A : À la limite c’est quasiment plus simple, plutôt que de dépendre de quelqu’un ou d’attendre après quelque chose. C’est passionnant de le faire soi-même. Tu le construis, tu le vois, tout le processus de création est enivrant. C’est dans cette optique là que je te disais que la musique c’est aussi un mode de vie, une façon de penser. Il y a du monde qui font un show et dans leurs têtes, ils sont déjà des rock star. Ça prend beaucoup de temps. Tu fais beaucoup de chemin. Souvent, tu arrives à quelque part et tu manges n’importe quoi, tu dors un peu n’importe où. Ça n’a rien à voir avec ce qu’on s’imagine, de la vie des Rolling Stones!
N : Comment trouvez-vous la scène musicale montréalaise? Est-ce que le fait de vivre à Montréal a un impact sur votre musique?
A : Il y a une communauté musicale, de scènes, de salles de spectacles, de petits cafés. Tout ça fait aussi partie du réseau DIY. Toute cette mentalité-là et cette façon d’approcher la musique, c’est sûr que ça un impact sur nous.
V : Je pense qu’en général Montréal est une ville où il est possible de faire les choses autrement. Les bands à New-York, ils sonnent N-Y. Chaque année, tu as un son N-Y et tous les bands veulent y adhérer. Il y a quand même un son Montréal, mais c’est OK d’essayer. Le moule est pas aussi fort parce que la vie est assez facile.
A : Et il n’y a pas autant de capital. Pas autant de pression économique. Ici, souvent tu vas espérer sortir un album si tu as une certaine subvention, sinon tu vas te démerder pour le faire toi-même ou avec des amis. C’est souvent le contraire qu’à N-Y ou en Angleterre.

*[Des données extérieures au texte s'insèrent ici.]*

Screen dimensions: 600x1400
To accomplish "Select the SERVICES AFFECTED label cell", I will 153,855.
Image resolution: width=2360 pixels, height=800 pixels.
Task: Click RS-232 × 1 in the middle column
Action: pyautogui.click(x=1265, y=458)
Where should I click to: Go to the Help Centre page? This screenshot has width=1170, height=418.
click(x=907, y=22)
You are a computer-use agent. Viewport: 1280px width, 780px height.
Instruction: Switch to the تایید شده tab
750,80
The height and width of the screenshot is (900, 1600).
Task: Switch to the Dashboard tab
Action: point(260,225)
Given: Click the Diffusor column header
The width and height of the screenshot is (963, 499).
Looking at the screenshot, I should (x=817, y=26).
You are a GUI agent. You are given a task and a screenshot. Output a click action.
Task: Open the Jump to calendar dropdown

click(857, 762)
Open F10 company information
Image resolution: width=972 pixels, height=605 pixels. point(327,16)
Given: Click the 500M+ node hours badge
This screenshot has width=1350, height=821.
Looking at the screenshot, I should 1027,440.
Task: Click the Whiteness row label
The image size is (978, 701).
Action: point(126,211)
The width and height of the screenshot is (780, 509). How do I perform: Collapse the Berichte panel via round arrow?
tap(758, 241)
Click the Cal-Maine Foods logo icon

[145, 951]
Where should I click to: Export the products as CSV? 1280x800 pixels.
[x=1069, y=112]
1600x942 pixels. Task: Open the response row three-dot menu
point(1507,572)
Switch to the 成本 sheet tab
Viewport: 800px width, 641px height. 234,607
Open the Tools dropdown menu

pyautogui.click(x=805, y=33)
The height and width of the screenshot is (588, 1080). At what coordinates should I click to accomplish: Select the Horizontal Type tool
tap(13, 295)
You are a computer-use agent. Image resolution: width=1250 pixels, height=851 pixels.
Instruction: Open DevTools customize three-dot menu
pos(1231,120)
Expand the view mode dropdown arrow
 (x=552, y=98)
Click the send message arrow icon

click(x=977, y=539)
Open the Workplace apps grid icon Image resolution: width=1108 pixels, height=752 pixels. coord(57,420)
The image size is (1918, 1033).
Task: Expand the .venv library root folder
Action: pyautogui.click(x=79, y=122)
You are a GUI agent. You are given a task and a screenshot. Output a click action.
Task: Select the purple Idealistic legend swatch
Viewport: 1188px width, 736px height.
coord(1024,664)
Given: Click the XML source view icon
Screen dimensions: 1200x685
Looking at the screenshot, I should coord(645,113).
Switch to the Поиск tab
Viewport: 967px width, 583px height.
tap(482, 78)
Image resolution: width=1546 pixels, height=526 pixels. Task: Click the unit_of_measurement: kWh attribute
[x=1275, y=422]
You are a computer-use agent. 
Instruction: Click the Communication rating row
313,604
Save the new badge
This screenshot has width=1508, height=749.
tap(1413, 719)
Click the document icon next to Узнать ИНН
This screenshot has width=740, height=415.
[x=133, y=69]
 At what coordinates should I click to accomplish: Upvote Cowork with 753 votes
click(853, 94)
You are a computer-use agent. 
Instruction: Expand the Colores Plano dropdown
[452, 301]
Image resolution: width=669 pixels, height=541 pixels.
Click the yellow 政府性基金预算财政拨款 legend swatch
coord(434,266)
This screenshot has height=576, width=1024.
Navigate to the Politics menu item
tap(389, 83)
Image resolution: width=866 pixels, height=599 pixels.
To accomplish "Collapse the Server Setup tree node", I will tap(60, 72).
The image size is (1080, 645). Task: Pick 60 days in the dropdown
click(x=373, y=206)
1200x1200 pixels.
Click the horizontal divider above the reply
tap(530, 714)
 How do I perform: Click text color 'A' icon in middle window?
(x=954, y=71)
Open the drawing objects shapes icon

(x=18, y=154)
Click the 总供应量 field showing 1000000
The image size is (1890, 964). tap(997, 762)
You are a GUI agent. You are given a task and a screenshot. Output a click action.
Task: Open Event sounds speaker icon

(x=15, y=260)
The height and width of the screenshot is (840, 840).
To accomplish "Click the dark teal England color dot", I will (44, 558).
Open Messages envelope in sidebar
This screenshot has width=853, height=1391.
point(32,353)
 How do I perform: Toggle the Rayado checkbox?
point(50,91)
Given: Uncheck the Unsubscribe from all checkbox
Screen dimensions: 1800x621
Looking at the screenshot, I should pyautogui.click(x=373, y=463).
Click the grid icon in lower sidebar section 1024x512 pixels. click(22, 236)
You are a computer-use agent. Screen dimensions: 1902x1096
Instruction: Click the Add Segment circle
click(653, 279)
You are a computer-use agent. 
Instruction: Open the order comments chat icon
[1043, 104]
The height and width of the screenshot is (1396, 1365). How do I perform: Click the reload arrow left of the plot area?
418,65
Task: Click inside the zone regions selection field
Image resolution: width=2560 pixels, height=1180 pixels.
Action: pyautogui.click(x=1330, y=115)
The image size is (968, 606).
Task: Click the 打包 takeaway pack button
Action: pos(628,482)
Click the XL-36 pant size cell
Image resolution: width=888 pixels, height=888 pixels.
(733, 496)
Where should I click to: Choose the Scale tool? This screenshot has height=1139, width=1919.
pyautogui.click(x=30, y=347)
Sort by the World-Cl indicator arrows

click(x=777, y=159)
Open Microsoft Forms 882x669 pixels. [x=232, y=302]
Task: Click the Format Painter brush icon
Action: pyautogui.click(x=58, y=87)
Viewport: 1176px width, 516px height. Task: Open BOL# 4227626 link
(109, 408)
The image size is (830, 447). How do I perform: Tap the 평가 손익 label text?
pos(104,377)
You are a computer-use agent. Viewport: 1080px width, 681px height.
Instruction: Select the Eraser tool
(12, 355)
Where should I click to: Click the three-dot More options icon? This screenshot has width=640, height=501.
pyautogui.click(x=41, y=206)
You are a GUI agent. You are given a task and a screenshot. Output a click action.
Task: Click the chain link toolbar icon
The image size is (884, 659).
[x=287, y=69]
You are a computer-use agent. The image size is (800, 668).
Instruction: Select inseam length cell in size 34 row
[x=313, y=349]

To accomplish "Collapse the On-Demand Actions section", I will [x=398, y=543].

Ces gens-là ont une visée et il faut que ça marche parce qu’il n’y a pas de subvention pour les aider. Alors il faut qu’ils se démerdent. Souvent ils vont faire un genre de rock, ils vont réaliser que ça ne marche pas du tout et que finalement, leur plaisir est un peu relié au fait que ça pogne. Alors ils vont travestir un peu leur son musical pour finalement sonner comme le moule préfabriqué. Ils veulent entrer là-dedans pour essayer d’avoir un gérant et de faire des shows, pour finalement jamais avoir à rouler de fils et à transporter d’amplis. Ceci étant dit, il y a quand même de très bons bands qui sortent de ce moule-là, qui ressortent de ça.
N : En terminant, vous êtes en tournée présentement. Comment ça se passe?
V : Ça se passe bien. Ça se passe mieux que ça s’est jamais passé à l’interne. Il y a toujours un espèce de feeling de danger avec Claass. On sait jamais trop trop ce qui va se passer. On n’a pas jouer les chansons si souvent que ça alors on est toujours un peu dans l’urgence et dans des situations pas possibles. Et je pense que maintenant qu’on maîtrise plus les tounes, le danger vient d’ailleurs. On le crée!